A quelles conditions une institution éducative peut-elle s’approprier cette démarche ?
La mise en place de ce qu’on appelle la pédagogie institutionnelle n’est apparemment pas très difficile. Il n’y faut pas des moyens très importants ni des outils théoriques très complexes. La difficulté est qu’elle repose sur une culture. Il est nécessaire de changer de posture, de trouver ces fameux contre-pieds dont je parlais, d’entrer dans une autre démarche. Cela signifie, entre autres, de passer d’une approche psychologisante centrée sur le sujet à la mise en avant du collectif. Ce qui implique de modifier l’organisation, les structures, les horaires, les rotations d’équipe, la circulation dans l’établissement, etc. Autant de choses qui deviennent centrales. Or cela ne se décrète pas. Il faut l’expérimenter. Lorsque cela marche, c’est en général parce qu’un ou deux éducateurs ont déjà expérimenté cette logique ailleurs et insufflent cette dynamique dans l’institution. Mais il faut une pratique pédagogique et un accompagnement spécifique pour faire entrer cette culture au sein des équipes éducatives.
Ces pédagogies de l’extrême sont-elles modélisables ?

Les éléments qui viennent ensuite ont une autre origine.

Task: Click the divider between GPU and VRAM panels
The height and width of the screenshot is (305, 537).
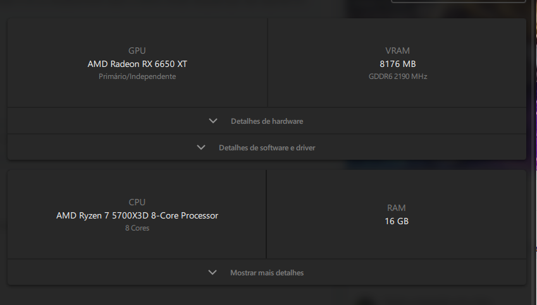Action: (x=267, y=63)
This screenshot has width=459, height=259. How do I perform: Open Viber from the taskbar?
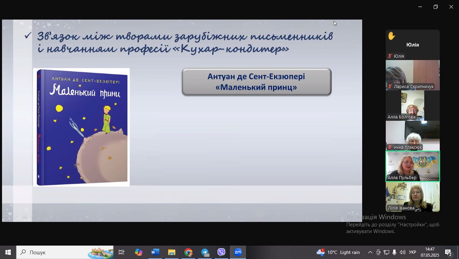[221, 252]
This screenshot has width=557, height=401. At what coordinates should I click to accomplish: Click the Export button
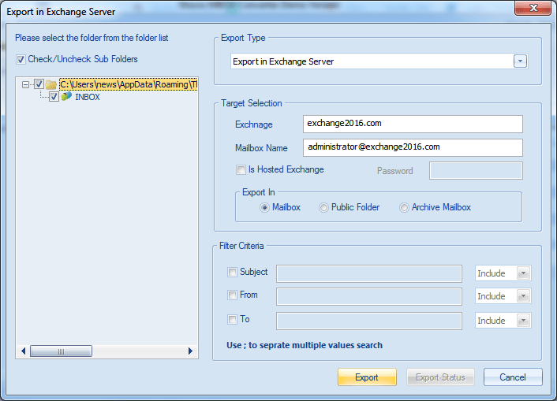pos(367,377)
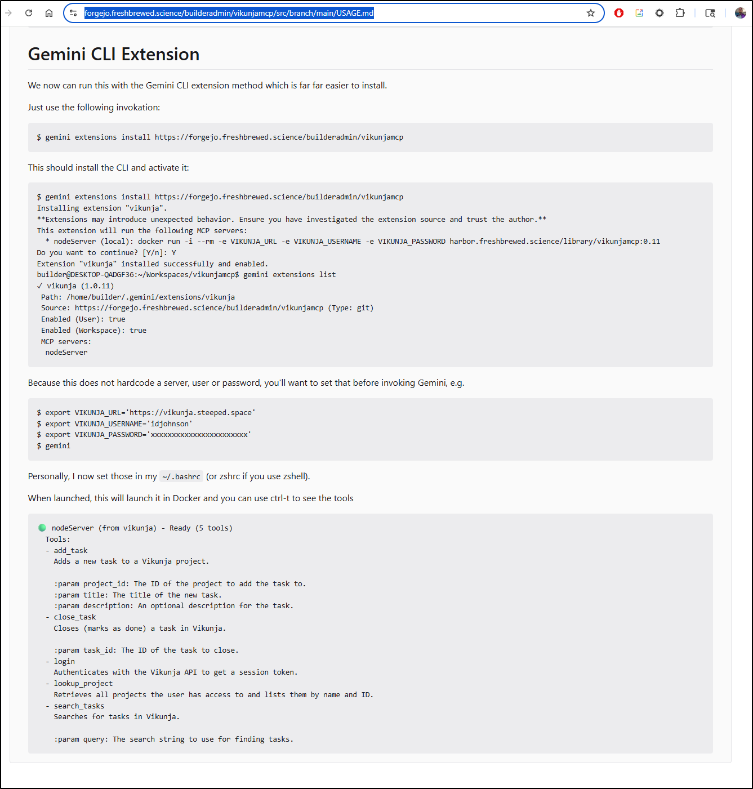Click the "Gemini CLI Extension" heading

point(114,54)
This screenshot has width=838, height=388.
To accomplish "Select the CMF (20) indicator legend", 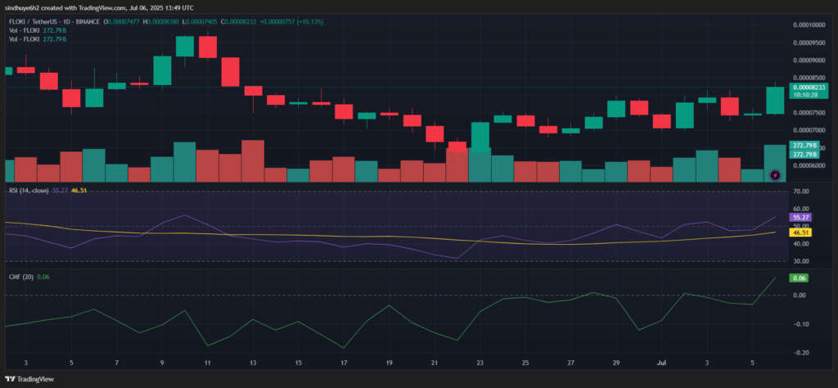I will point(20,277).
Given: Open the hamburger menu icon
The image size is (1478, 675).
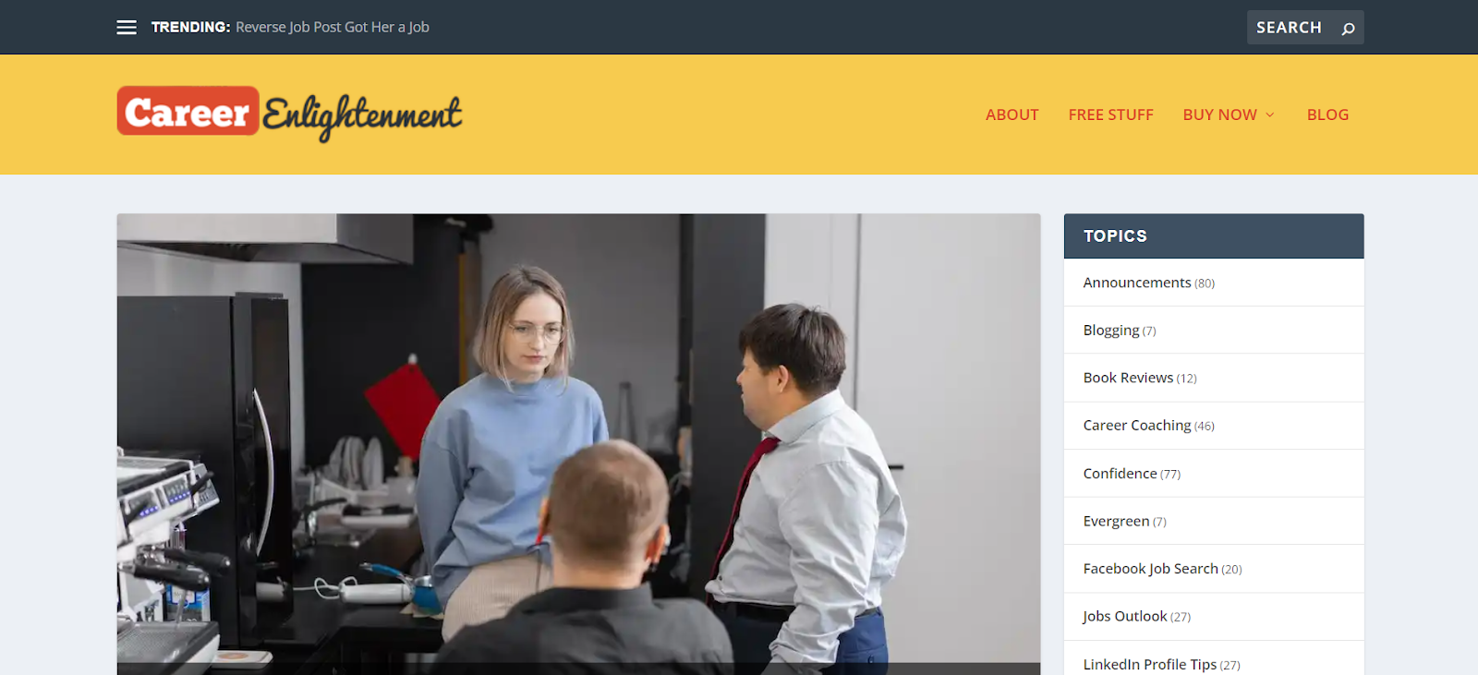Looking at the screenshot, I should coord(127,28).
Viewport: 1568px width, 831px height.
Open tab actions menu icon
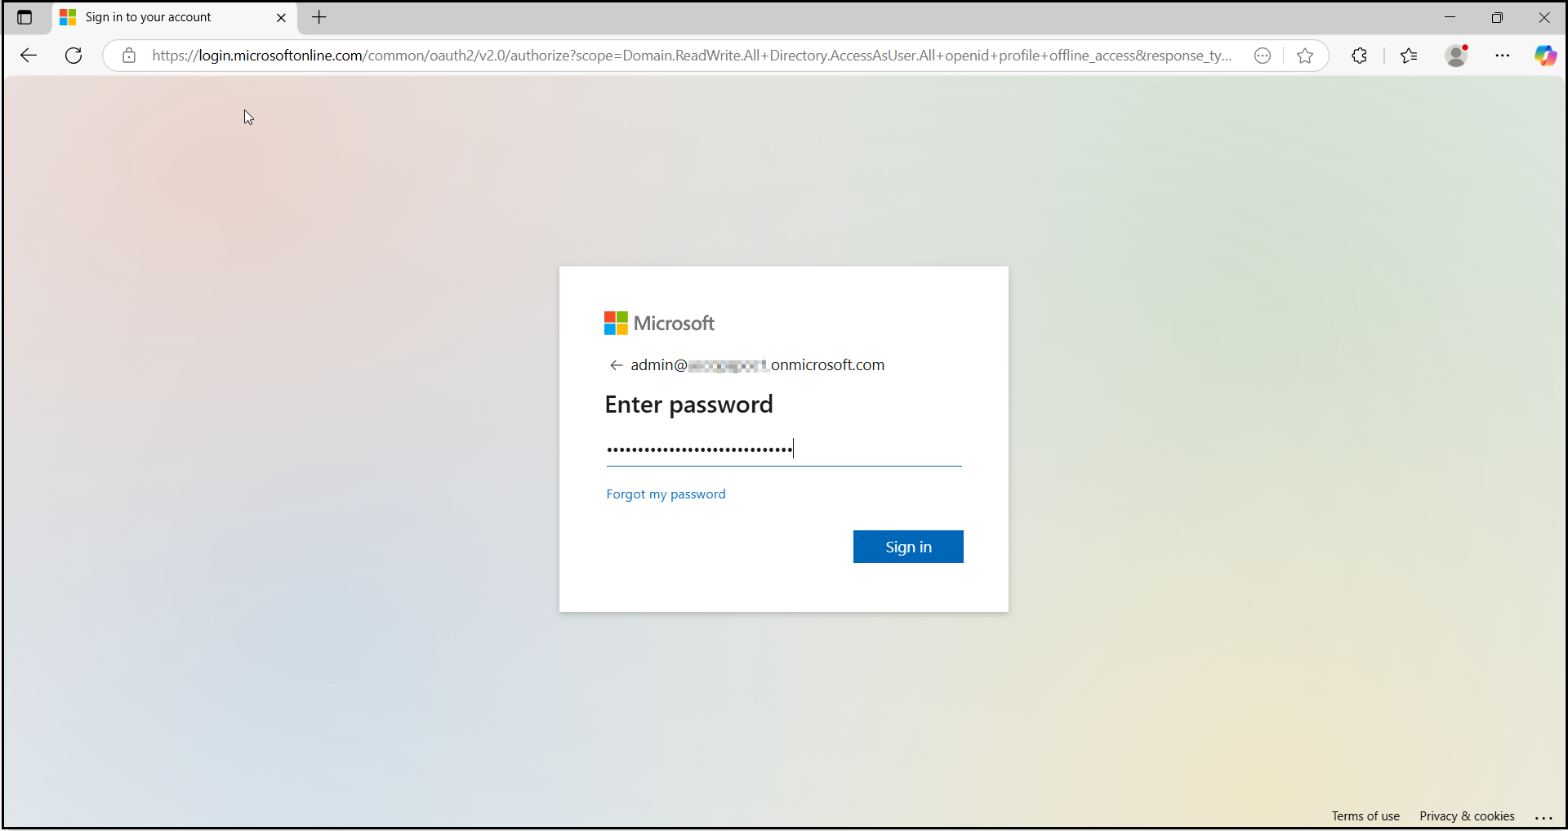[x=25, y=17]
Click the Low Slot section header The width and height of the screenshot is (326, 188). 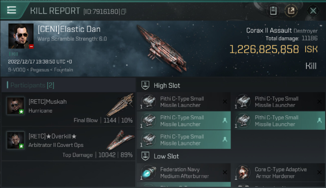(166, 156)
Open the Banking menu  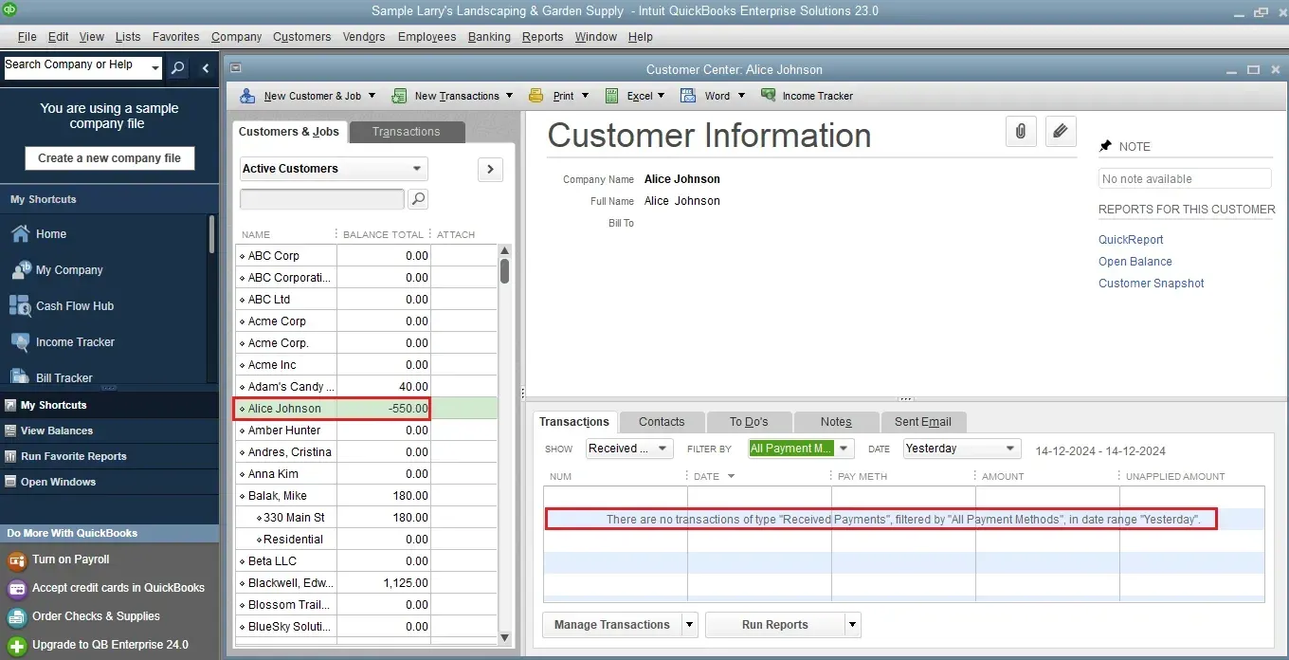coord(489,37)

Pas sous la forme d’une méthodologie. Ainsi, l’un des invariants des projets que nous citons est l’attention apportée par leurs responsables à la question de l’ambiance. Depuis toujours, pour les pédagogues et les éducateurs, le climat du groupe est un indicateur essentiel. Or c’est typiquement l’une de ces choses sur lesquelles on ne peut pas légiférer, qu’on ne peut pas traduire en bonnes pratiques. Plus on technicise l’éducation à travers des recettes toutes faites en renonçant à faire preuve de créativité, moins on se préoccupe de ce qui n’est ni évaluable ni objectivable, mais qui est pourtant essentiel à la pédagogie.
Sébastien Pesce est maître de conférences en sciences de l’éducation à l’université de Cergy-Pontoise. Il a été enseignant et éducateur à l’école expérimentale de la Neuville, à Chalmaison (Seine-et-Marne), inspirée de la pédagogie institutionnelle. Avec Rémi Casanova, il a coordonné Pédagogues de l’extrême. L’éducabilité à l’épreuve du réel (Ed. ESF, 2011). Ils ont également publié Pédagogie alternative en formation d’adultes (Ed. ESF, 2010).